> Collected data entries
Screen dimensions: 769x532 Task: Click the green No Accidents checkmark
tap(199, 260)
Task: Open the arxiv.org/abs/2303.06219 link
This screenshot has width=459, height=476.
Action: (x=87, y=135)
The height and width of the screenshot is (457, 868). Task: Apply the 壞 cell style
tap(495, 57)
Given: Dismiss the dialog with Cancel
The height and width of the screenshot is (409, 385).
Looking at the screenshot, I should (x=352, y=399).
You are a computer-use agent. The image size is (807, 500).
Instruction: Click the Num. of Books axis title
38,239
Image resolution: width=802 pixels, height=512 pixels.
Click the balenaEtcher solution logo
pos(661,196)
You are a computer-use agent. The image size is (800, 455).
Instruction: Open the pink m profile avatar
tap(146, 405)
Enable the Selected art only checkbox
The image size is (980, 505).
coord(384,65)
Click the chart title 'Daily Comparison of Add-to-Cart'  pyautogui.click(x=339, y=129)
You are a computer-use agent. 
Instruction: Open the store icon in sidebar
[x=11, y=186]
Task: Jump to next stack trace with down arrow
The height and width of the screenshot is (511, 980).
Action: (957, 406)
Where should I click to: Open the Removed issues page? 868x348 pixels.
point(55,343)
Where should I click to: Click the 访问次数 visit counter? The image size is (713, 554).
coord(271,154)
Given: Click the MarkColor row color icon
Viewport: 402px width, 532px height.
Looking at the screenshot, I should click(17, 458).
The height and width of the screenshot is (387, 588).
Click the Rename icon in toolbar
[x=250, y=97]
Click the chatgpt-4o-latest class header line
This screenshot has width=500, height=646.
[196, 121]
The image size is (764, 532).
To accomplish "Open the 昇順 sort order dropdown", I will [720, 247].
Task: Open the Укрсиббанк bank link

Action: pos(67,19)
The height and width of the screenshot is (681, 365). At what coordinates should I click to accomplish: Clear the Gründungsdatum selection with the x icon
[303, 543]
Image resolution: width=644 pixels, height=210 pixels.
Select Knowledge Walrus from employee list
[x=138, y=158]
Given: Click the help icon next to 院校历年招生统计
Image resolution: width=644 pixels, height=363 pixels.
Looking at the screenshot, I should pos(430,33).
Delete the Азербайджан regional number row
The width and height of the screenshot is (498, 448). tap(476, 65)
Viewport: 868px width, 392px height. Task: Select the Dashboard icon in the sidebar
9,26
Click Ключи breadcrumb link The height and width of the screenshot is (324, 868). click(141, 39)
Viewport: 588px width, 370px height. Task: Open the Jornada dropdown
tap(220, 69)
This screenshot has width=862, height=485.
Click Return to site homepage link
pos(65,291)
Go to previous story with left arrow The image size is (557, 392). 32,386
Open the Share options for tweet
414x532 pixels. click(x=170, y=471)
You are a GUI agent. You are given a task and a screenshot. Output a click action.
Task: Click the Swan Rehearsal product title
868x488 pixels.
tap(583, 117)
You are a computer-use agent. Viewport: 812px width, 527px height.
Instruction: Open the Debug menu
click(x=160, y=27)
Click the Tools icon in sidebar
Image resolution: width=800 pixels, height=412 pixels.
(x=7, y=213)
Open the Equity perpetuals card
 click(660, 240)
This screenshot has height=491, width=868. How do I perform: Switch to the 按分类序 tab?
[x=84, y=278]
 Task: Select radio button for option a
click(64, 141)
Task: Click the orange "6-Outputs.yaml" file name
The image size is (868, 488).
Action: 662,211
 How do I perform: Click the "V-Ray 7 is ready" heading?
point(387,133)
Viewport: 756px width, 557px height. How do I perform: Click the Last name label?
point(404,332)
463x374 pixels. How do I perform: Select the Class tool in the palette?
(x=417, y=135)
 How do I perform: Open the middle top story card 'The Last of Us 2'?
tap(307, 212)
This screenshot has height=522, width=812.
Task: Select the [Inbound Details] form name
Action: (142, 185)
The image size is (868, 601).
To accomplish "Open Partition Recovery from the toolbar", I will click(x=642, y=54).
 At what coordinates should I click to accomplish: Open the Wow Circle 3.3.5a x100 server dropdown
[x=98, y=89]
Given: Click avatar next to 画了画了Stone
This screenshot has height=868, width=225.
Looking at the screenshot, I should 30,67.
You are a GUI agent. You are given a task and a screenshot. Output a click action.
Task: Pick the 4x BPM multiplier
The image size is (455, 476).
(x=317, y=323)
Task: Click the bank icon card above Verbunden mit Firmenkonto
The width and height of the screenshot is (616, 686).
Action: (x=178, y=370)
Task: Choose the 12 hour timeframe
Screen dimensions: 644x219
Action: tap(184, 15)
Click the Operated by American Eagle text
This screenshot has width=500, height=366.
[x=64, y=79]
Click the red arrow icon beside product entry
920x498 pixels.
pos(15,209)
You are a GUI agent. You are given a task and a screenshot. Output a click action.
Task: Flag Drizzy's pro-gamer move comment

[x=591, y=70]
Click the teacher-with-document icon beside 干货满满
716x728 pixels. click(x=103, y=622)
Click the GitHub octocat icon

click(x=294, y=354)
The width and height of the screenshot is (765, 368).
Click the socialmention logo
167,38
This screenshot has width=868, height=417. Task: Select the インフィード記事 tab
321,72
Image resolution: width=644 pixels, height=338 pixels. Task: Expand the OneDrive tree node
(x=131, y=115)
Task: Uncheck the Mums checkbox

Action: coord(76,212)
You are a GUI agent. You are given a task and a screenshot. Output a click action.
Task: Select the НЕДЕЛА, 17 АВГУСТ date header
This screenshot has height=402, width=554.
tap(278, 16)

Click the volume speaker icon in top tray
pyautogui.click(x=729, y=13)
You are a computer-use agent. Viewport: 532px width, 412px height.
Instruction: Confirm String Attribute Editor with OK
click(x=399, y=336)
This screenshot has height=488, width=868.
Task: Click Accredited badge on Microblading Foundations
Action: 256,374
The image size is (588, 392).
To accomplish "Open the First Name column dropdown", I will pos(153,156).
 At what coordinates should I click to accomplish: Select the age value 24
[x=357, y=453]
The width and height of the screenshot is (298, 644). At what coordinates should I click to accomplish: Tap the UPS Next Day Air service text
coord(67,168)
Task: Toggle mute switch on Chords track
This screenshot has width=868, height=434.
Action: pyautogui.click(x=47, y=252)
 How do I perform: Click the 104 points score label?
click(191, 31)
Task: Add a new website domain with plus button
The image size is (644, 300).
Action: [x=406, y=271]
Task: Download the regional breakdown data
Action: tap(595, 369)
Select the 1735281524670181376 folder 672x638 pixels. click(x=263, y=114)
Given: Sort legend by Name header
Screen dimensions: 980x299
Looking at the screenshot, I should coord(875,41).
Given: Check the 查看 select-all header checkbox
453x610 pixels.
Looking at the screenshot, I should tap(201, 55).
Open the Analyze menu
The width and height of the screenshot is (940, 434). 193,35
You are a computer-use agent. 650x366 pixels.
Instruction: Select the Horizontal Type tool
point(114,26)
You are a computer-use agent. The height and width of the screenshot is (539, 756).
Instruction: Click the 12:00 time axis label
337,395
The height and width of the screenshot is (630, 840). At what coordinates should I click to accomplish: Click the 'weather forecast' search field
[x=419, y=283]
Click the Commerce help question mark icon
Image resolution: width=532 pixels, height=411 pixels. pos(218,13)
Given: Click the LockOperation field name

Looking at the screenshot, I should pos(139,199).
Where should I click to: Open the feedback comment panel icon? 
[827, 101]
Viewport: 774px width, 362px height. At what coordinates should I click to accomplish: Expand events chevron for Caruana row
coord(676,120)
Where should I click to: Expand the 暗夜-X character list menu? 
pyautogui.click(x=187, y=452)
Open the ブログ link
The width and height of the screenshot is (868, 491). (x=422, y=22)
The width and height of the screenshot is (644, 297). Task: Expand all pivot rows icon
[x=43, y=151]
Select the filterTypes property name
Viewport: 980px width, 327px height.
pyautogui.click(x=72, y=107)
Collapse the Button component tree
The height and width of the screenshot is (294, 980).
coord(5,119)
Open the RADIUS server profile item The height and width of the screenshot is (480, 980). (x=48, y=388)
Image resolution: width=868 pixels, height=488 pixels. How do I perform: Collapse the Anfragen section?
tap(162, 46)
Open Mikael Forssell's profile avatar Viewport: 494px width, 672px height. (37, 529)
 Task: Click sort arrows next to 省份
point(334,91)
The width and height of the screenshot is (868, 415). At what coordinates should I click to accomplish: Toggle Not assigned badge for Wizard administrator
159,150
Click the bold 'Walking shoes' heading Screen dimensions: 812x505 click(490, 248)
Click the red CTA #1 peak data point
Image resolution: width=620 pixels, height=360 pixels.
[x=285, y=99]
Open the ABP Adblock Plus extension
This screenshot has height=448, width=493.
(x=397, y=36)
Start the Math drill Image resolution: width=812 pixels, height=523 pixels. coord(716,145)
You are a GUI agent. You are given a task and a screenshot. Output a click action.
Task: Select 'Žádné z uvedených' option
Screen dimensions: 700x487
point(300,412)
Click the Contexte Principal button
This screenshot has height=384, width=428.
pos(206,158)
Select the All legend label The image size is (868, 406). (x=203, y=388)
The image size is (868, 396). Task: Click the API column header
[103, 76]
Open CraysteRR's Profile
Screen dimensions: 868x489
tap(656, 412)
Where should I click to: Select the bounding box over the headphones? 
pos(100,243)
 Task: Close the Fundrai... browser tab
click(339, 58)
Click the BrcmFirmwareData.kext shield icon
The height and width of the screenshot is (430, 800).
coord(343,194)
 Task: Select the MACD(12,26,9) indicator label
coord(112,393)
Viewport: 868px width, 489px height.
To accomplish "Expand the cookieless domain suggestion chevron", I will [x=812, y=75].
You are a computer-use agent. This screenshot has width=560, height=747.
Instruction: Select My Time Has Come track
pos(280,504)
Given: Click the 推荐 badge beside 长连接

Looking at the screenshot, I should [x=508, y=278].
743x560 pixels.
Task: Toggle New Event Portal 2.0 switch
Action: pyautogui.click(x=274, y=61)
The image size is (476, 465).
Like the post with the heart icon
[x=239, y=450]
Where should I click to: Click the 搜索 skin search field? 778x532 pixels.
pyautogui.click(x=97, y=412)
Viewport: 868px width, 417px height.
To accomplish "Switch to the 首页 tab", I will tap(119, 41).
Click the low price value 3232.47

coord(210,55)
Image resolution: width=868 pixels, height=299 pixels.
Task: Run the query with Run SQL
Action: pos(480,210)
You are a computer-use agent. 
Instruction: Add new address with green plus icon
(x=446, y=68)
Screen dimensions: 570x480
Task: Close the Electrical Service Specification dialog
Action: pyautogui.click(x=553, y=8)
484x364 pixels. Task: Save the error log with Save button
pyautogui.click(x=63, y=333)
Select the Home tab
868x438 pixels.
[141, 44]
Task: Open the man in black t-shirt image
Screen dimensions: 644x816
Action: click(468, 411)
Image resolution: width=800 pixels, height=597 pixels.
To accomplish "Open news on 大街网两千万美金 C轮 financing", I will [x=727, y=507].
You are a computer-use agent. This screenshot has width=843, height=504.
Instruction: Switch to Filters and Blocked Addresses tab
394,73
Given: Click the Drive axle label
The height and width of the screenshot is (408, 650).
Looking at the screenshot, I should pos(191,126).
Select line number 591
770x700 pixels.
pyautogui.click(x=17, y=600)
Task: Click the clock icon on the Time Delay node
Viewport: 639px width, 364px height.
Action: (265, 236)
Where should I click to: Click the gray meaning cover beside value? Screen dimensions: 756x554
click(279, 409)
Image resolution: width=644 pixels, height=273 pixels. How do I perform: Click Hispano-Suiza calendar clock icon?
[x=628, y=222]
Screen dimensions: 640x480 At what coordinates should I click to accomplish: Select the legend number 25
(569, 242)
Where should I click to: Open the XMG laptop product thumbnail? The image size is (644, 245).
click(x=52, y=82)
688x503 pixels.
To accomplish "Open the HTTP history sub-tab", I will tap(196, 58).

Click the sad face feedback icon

> Assigned task
Among the records above, only the lines between the line holding "Task: Open the arxiv.org/abs/2303.06219 link" and the line holding "The height and width of the screenshot is (387, 588).", inclusive, are to be output, exactly as written.

> Answer
Task: Open the arxiv.org/abs/2303.06219 link
This screenshot has width=459, height=476.
Action: (x=87, y=135)
The height and width of the screenshot is (457, 868). Task: Apply the 壞 cell style
tap(495, 57)
Given: Dismiss the dialog with Cancel
The height and width of the screenshot is (409, 385).
Looking at the screenshot, I should (x=352, y=399).
You are a computer-use agent. The image size is (807, 500).
Instruction: Click the Num. of Books axis title
38,239
Image resolution: width=802 pixels, height=512 pixels.
Click the balenaEtcher solution logo
pos(661,196)
You are a computer-use agent. The image size is (800, 455).
Instruction: Open the pink m profile avatar
tap(146, 405)
Enable the Selected art only checkbox
The image size is (980, 505).
coord(384,65)
Click the chart title 'Daily Comparison of Add-to-Cart'  pyautogui.click(x=339, y=129)
You are a computer-use agent. 
Instruction: Open the store icon in sidebar
[x=11, y=186]
Task: Jump to next stack trace with down arrow
The height and width of the screenshot is (511, 980).
Action: (957, 406)
Where should I click to: Open the Removed issues page? 868x348 pixels.
point(55,343)
Where should I click to: Click the 访问次数 visit counter? The image size is (713, 554).
coord(271,154)
Given: Click the MarkColor row color icon
Viewport: 402px width, 532px height.
Looking at the screenshot, I should click(17, 458).
The height and width of the screenshot is (387, 588).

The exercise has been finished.